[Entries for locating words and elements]
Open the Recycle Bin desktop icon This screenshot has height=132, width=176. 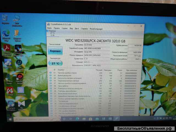point(6,19)
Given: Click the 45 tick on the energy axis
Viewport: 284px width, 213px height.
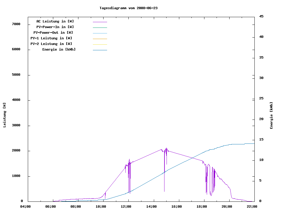Looking at the screenshot, I should click(261, 16).
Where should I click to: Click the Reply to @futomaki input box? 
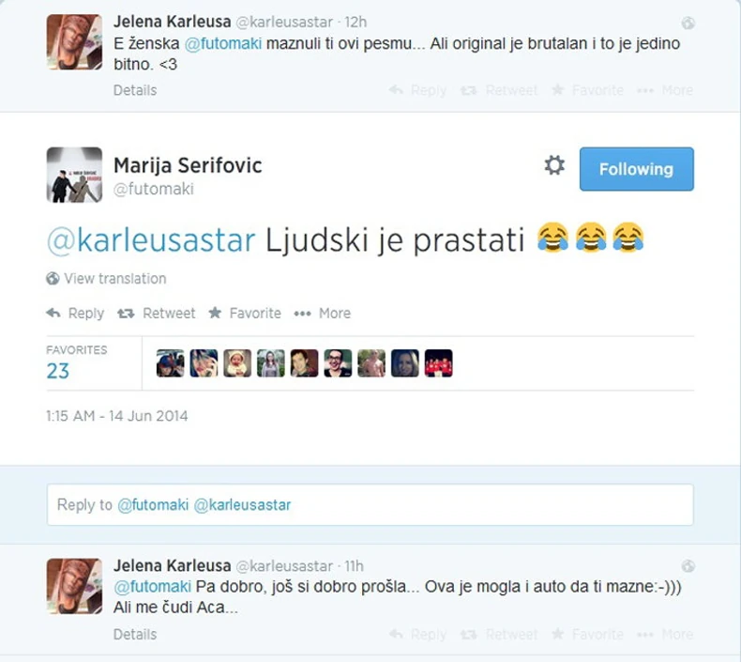(370, 504)
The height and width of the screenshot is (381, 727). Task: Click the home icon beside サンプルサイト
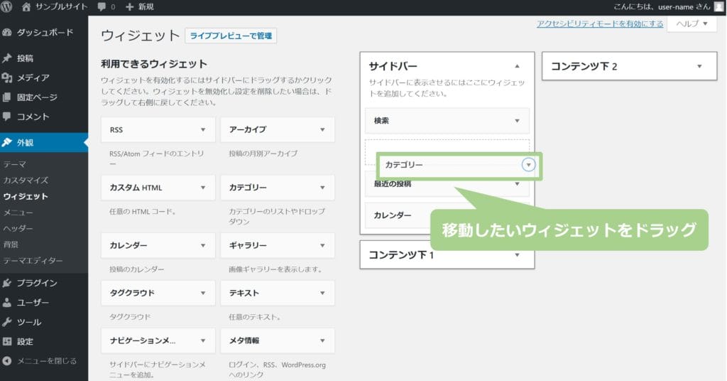[x=27, y=7]
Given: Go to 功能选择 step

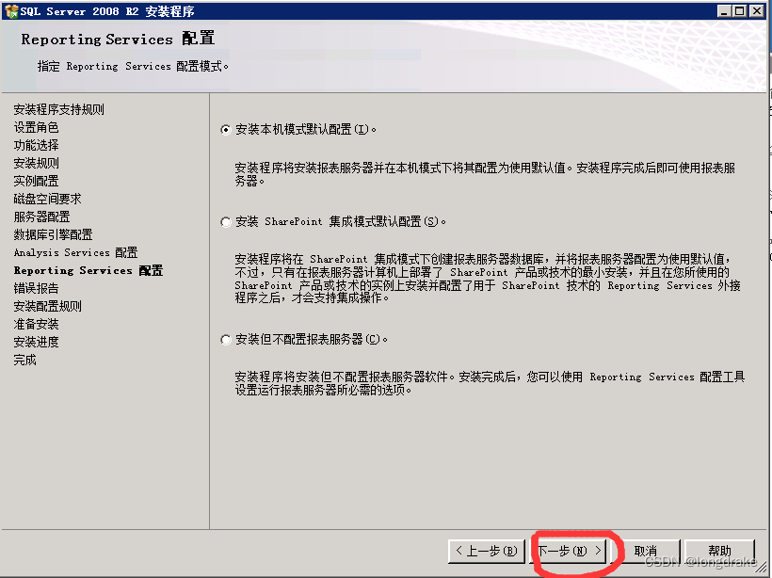Looking at the screenshot, I should pyautogui.click(x=36, y=145).
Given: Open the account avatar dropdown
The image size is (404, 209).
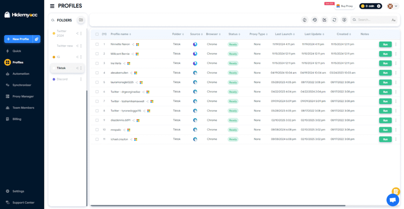Looking at the screenshot, I should [x=392, y=6].
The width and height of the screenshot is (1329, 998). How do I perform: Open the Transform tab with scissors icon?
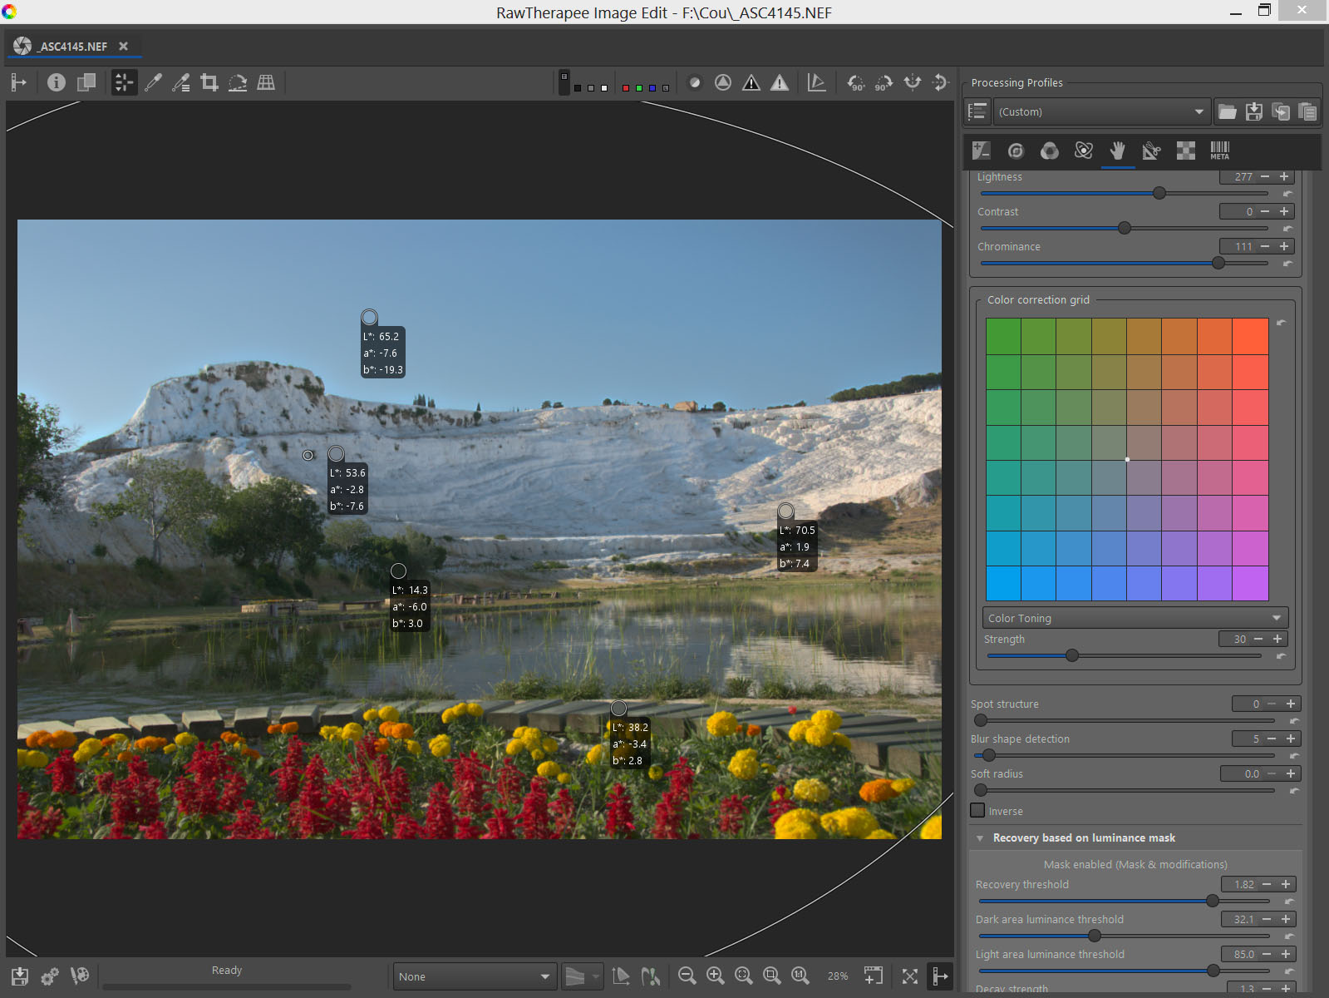1151,151
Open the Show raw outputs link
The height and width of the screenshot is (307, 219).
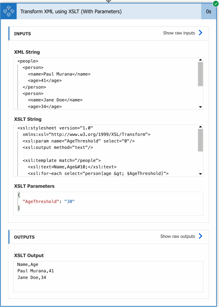(178, 236)
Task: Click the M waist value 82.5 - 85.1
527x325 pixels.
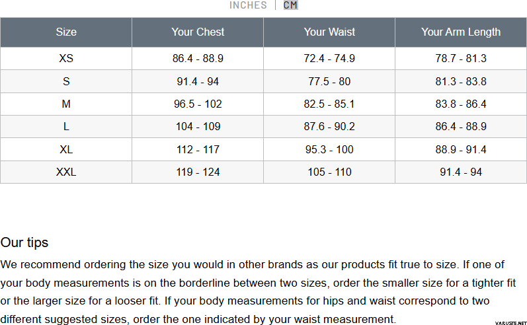Action: (329, 104)
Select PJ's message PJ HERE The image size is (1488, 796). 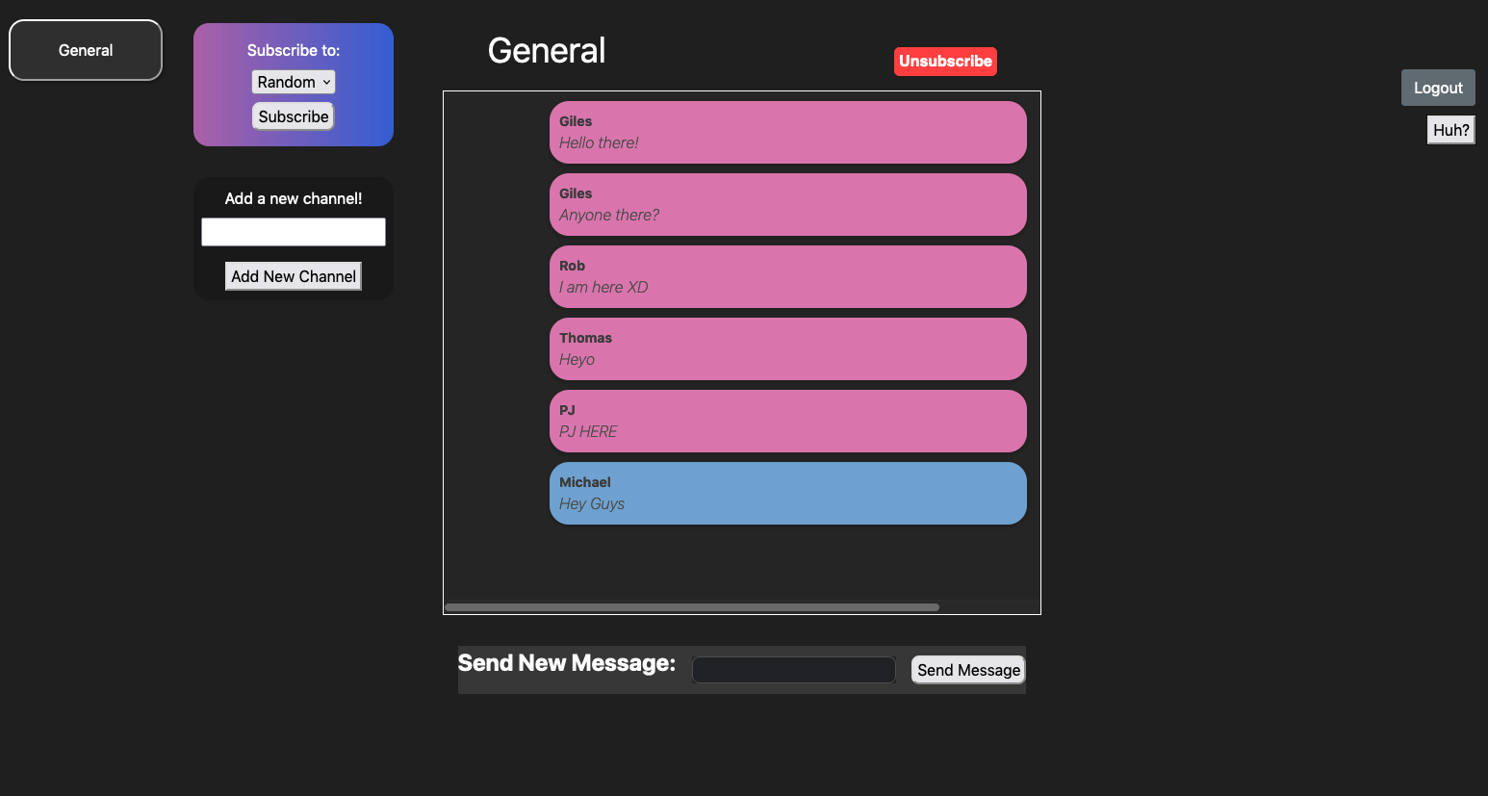(x=787, y=421)

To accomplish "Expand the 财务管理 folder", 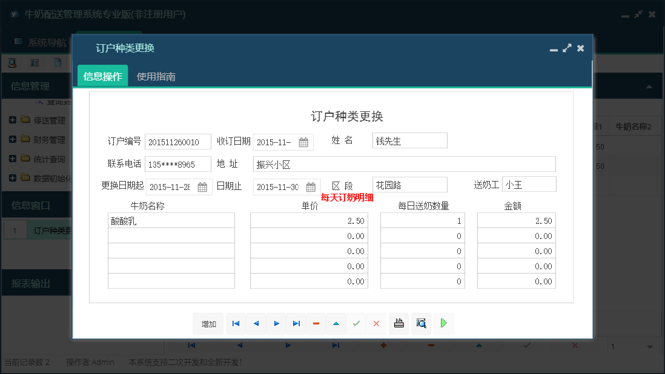I will [13, 139].
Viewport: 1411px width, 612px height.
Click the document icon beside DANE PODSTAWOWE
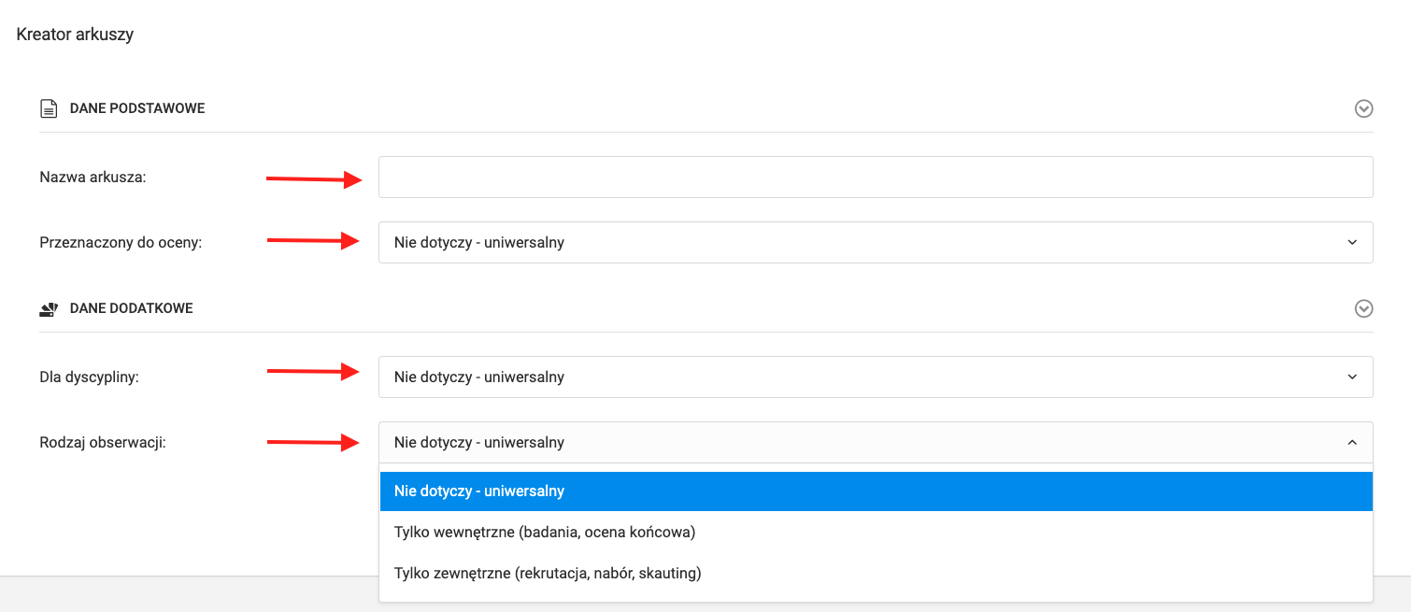(x=49, y=109)
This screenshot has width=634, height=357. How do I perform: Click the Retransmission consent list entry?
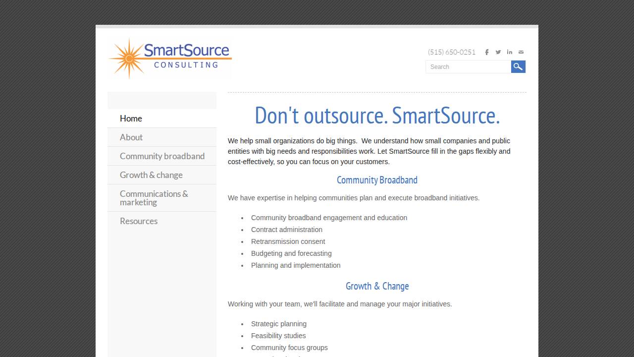(x=288, y=241)
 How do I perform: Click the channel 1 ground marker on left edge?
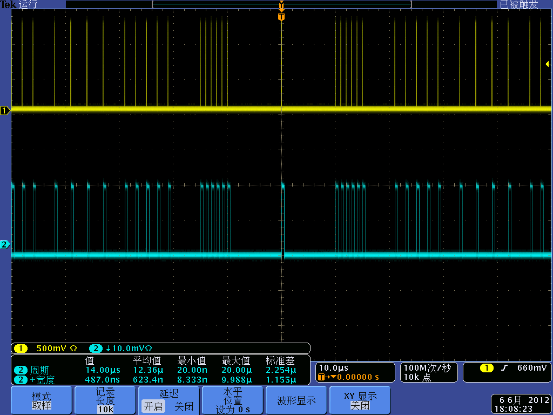tap(5, 111)
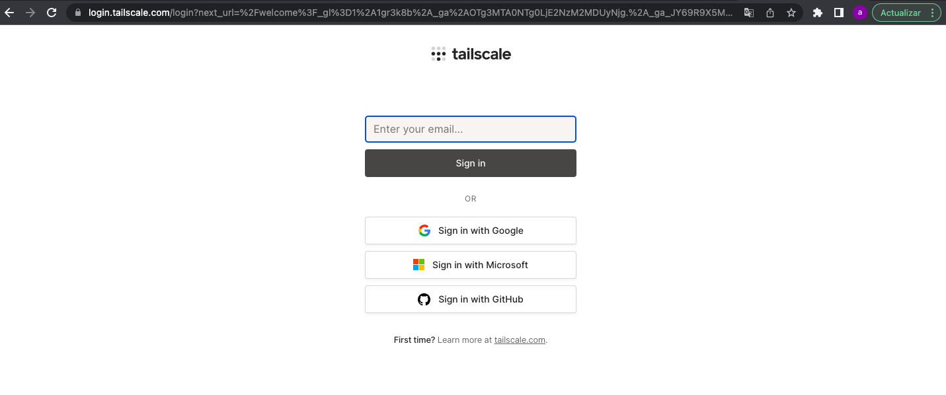Choose Sign in with GitHub
This screenshot has height=395, width=946.
(471, 299)
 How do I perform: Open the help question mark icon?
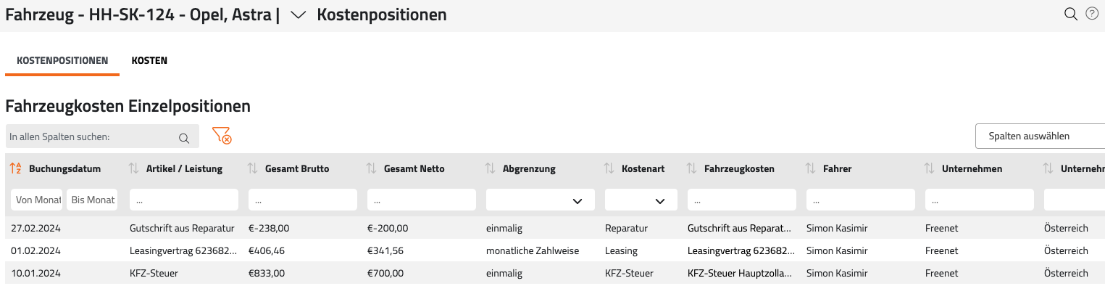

● Exercise:
Extract every line in the items above that contains the string "Given". The match is case-sensitive.

● Result below:
Given: Click the 45 tick on the energy axis
Given: Go to 功能选择 step
Given: Open the account avatar dropdown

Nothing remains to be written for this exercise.